10_introduction.tex

  
 Automatic extraction, classification and analysis of biological and medical concepts from unstructured texts, such as scientific publications or electronic health documents, is a highly important task to support many applications in research, daily clinical routine and policy-making.
Computer-assisted approaches can improve decision making and support clinical processes, for example, by giving a more sophisticated overview about a research area, providing detailed information about the aetiopathology of a patient or disease patterns.
In the past years major advances have been made in the area of natural-language processing (NLP).
However, improvements in the field of biomedical text mining lag behind other domains mainly due to privacy issues and concerns regarding the processed data (e.g. electronic health records).

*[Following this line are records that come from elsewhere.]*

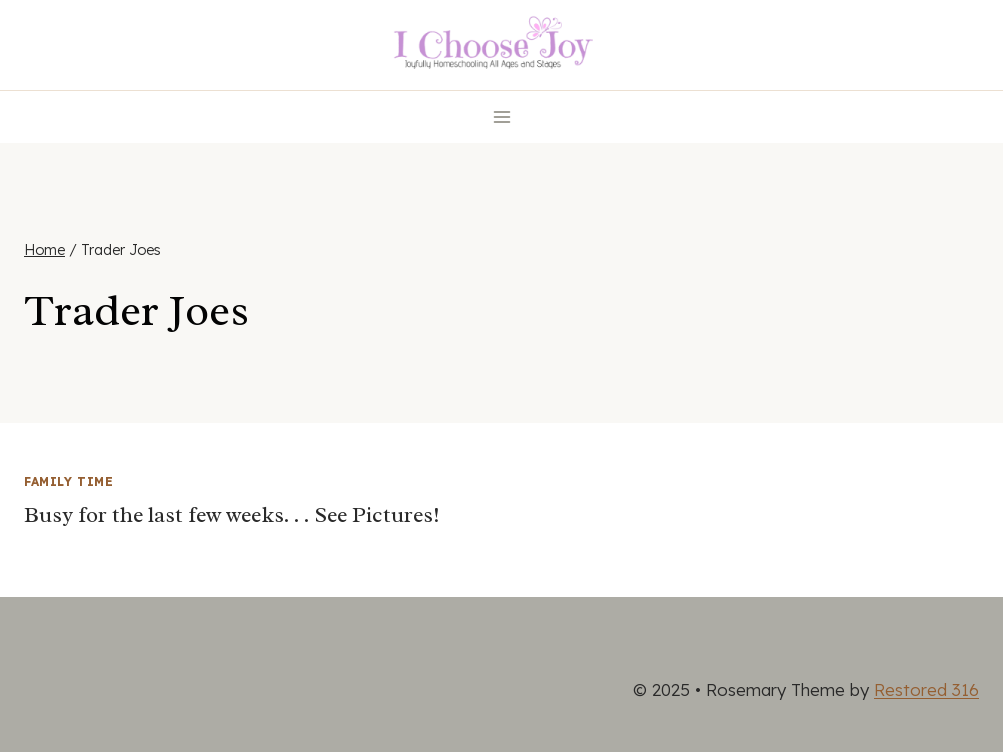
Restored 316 (926, 689)
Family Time (69, 481)
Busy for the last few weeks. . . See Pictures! (232, 515)
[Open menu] (501, 116)
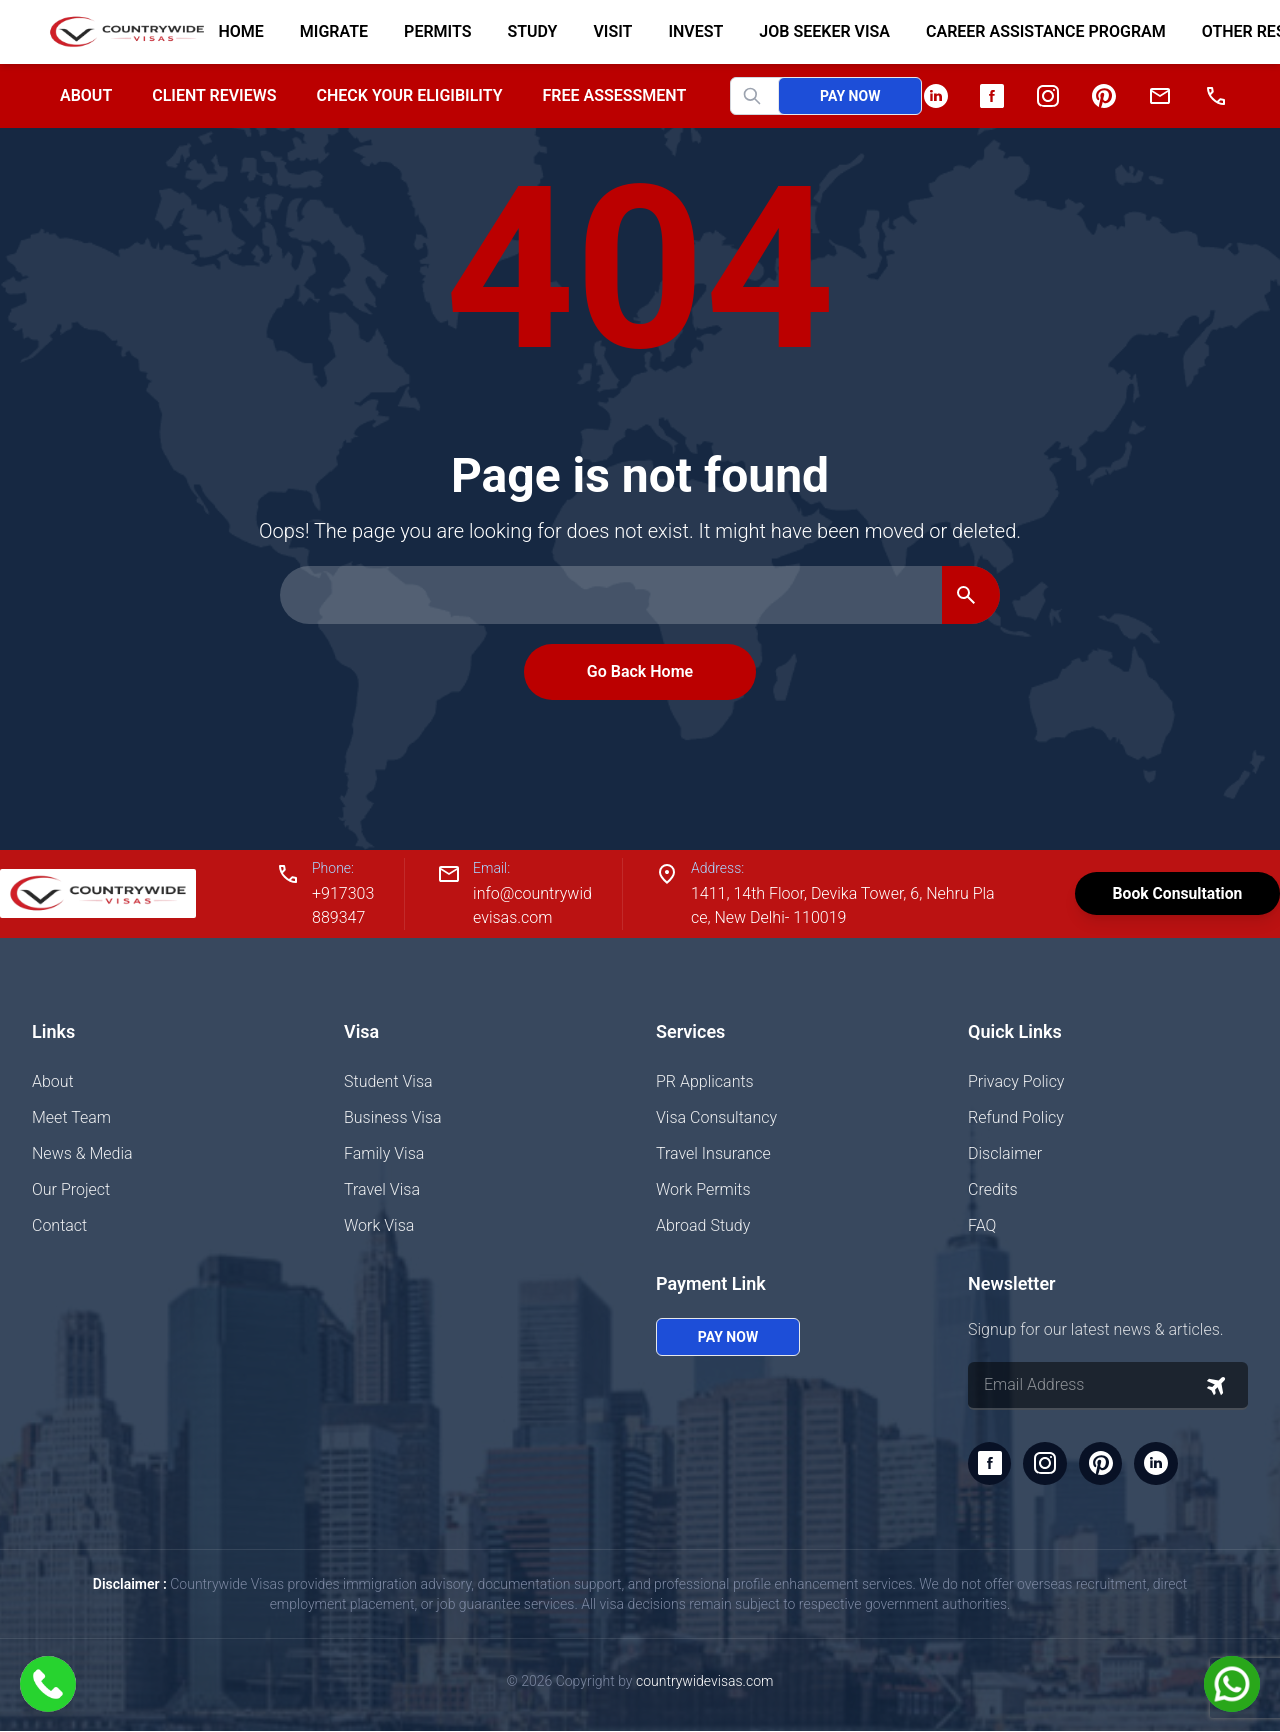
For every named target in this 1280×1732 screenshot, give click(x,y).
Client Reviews (214, 95)
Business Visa (393, 1117)
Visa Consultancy (716, 1117)
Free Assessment (615, 95)
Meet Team (71, 1117)
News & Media (82, 1153)
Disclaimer (1005, 1153)
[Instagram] (1048, 96)
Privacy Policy (1016, 1081)
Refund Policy (1016, 1117)
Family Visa (384, 1153)
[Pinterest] (1104, 96)
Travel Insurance (713, 1153)
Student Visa (388, 1081)
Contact (59, 1225)
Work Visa (379, 1225)
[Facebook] (992, 96)
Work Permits (703, 1189)
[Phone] (1216, 96)
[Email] (1160, 96)
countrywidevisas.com (704, 1682)
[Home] (119, 32)
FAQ (982, 1225)
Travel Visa (382, 1189)
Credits (993, 1189)
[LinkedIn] (936, 96)
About (86, 95)
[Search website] (771, 96)
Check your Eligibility (409, 95)
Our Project (71, 1189)
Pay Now (850, 96)
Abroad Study (703, 1225)
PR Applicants (705, 1081)
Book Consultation (1174, 893)
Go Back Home (640, 671)
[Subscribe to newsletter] (1216, 1386)
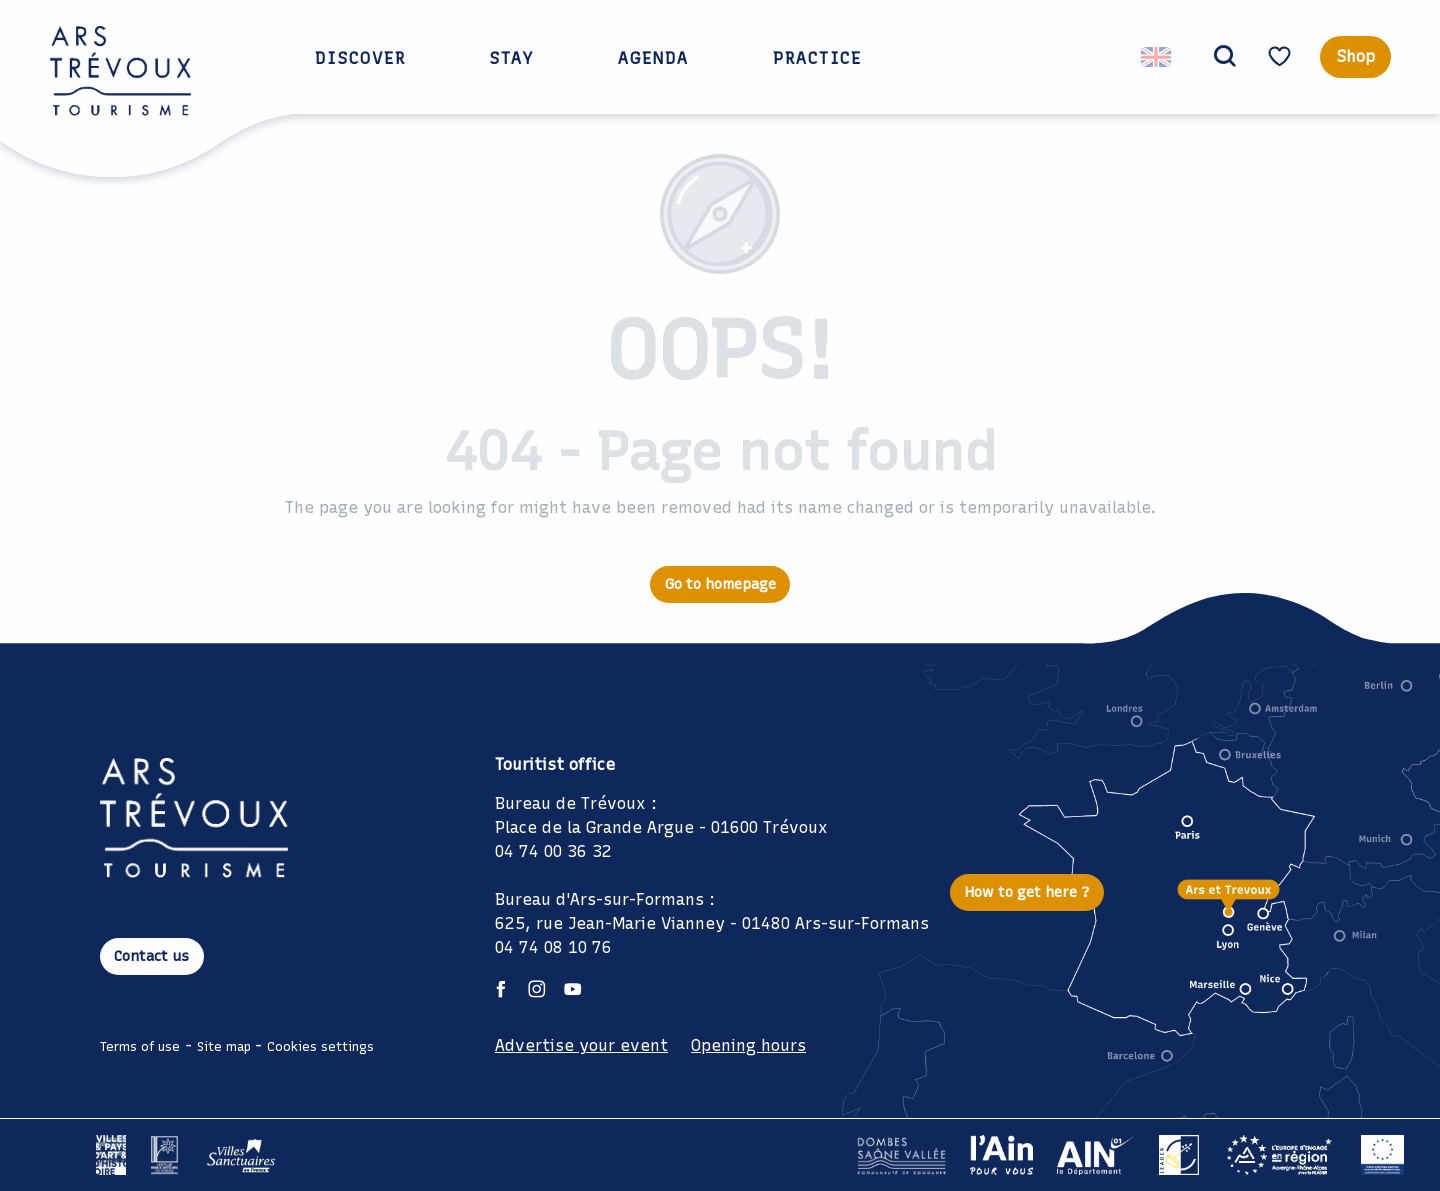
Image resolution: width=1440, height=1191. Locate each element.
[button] (1221, 57)
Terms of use (140, 1046)
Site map (224, 1046)
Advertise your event (581, 1045)
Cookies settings (320, 1046)
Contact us (151, 956)
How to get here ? (1027, 892)
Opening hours (748, 1045)
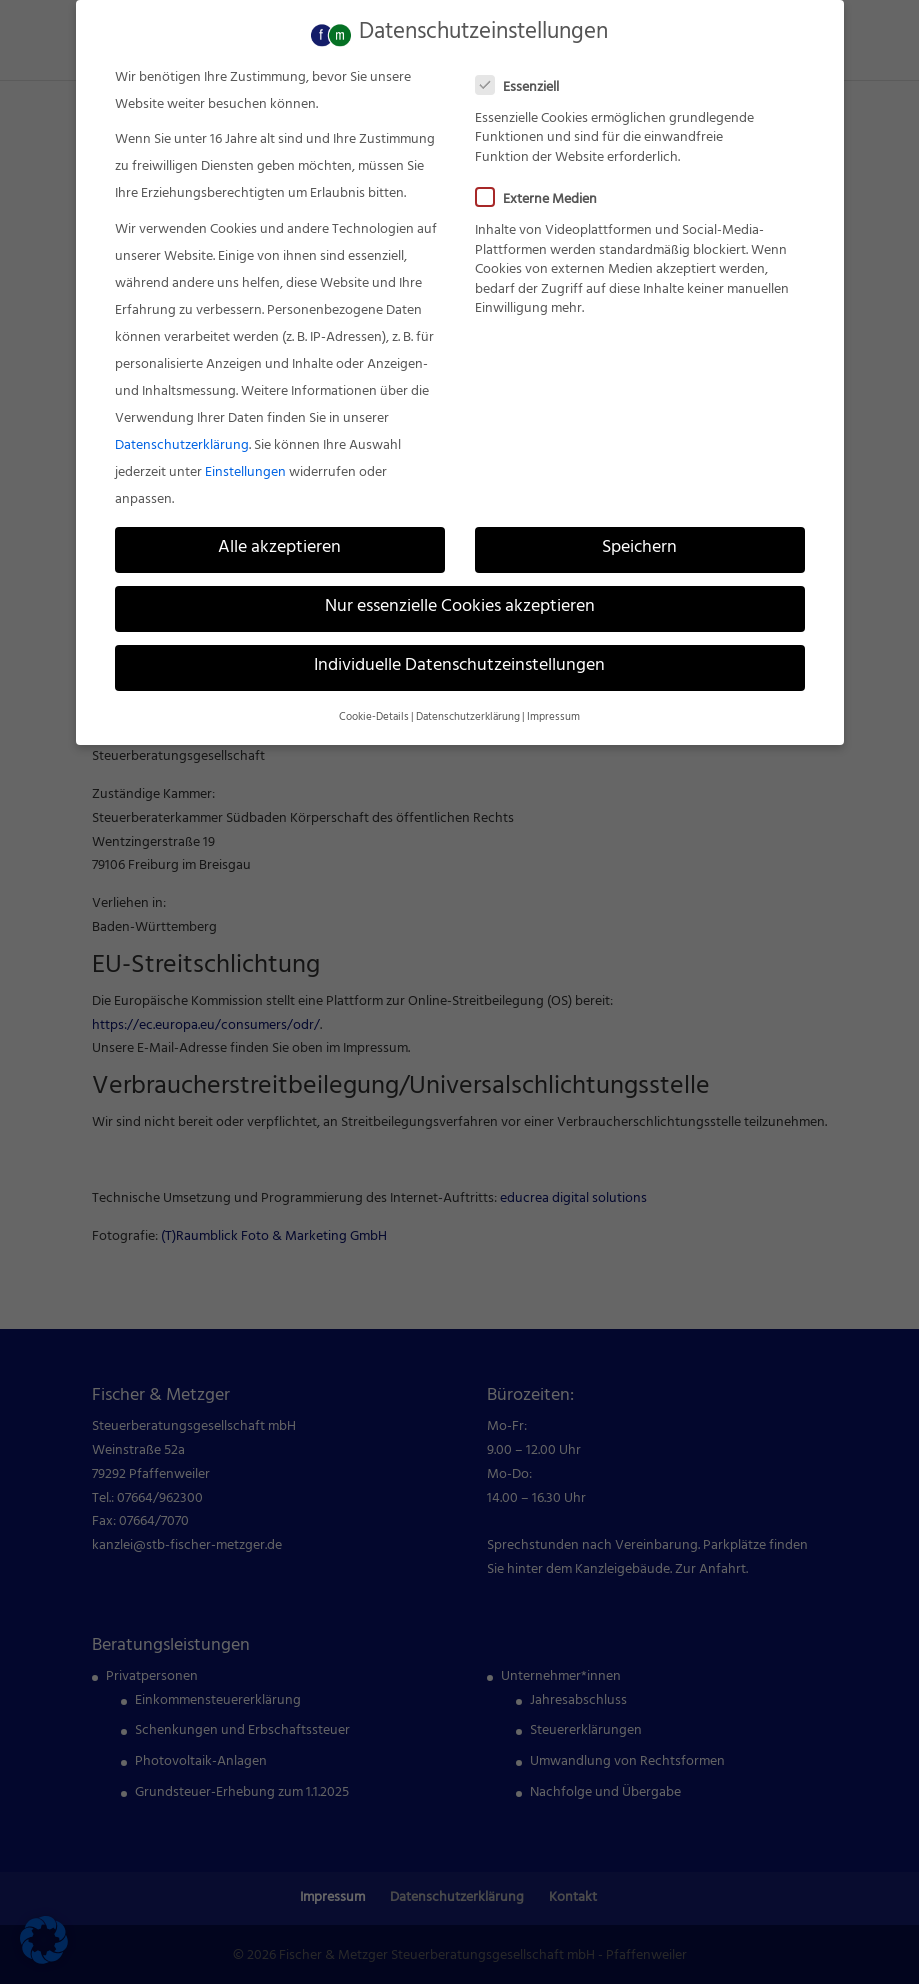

The CLEF eHealth lab\footnote{\url{https://sites.google.com/site/clefehealth/}} attends to circumvent this situation through organization of various shared tasks %which aid and support the development of approaches
to exploit electronically available medical content \cite{suominen_overview_2018}.
In particular, Task 1\footnote{\url{https://sites.google.com/view/clef-ehealth-2018/task-1-multilingual-information-extraction-icd10-coding}} of the lab is concerned with the extraction and classification of death causes from death certificates originating from different languages \cite{neveol_clef_2018}.
Participants were asked to classify the death causes mentioned in the certificates according to the International Classification of Disease version 10 (ICD-10)\footnote{\url{http://www.who.int/classifications/icd/en/}}.
The task %has been carried out the last two years of the lab, however
was concerned with French and English death certificates in previous years.
In contrast, this year the organizers provided annotated death reports as well as ICD-10 dictionaries for French, Italian and Hungarian.
The development of language-independent, multilingual approaches was encouraged.

Inspired by the recent success of recurrent neural network models (RNN) \cite{cho_learning_2014,lample_neural_2016,dyer_transition-based_2015} in general and the convincing performance of the work from Miftahutdinov and Tutbalina \cite{miftakhutdinov_kfu_2017} in the last edition of the lab, we opt for the development of a deep learning model for this year's competition.
Our work introduces a prototypical, language independent approach for ICD-10 classification using multi-language word embeddings and long short-term memory models (LSTMs).
We divide the proposed pipeline %$classification
into two tasks.
First, we perform Name Entity Recognition (NER), i.e. extract the death cause description from a certificate line, with an an encoder-decoder model.
Given the death cause, Named Entity Normalization (NEN), i.e. assigning an ICD-10 code to extracted death cause, is performed by a separate LSTM.
Our approach builds upon a heuristic multi-language embedding space and therefore only needs one single model for all three data sets.
With this work we want to experiment and evaluate which performance can be achieved with such a simple shared embedding space.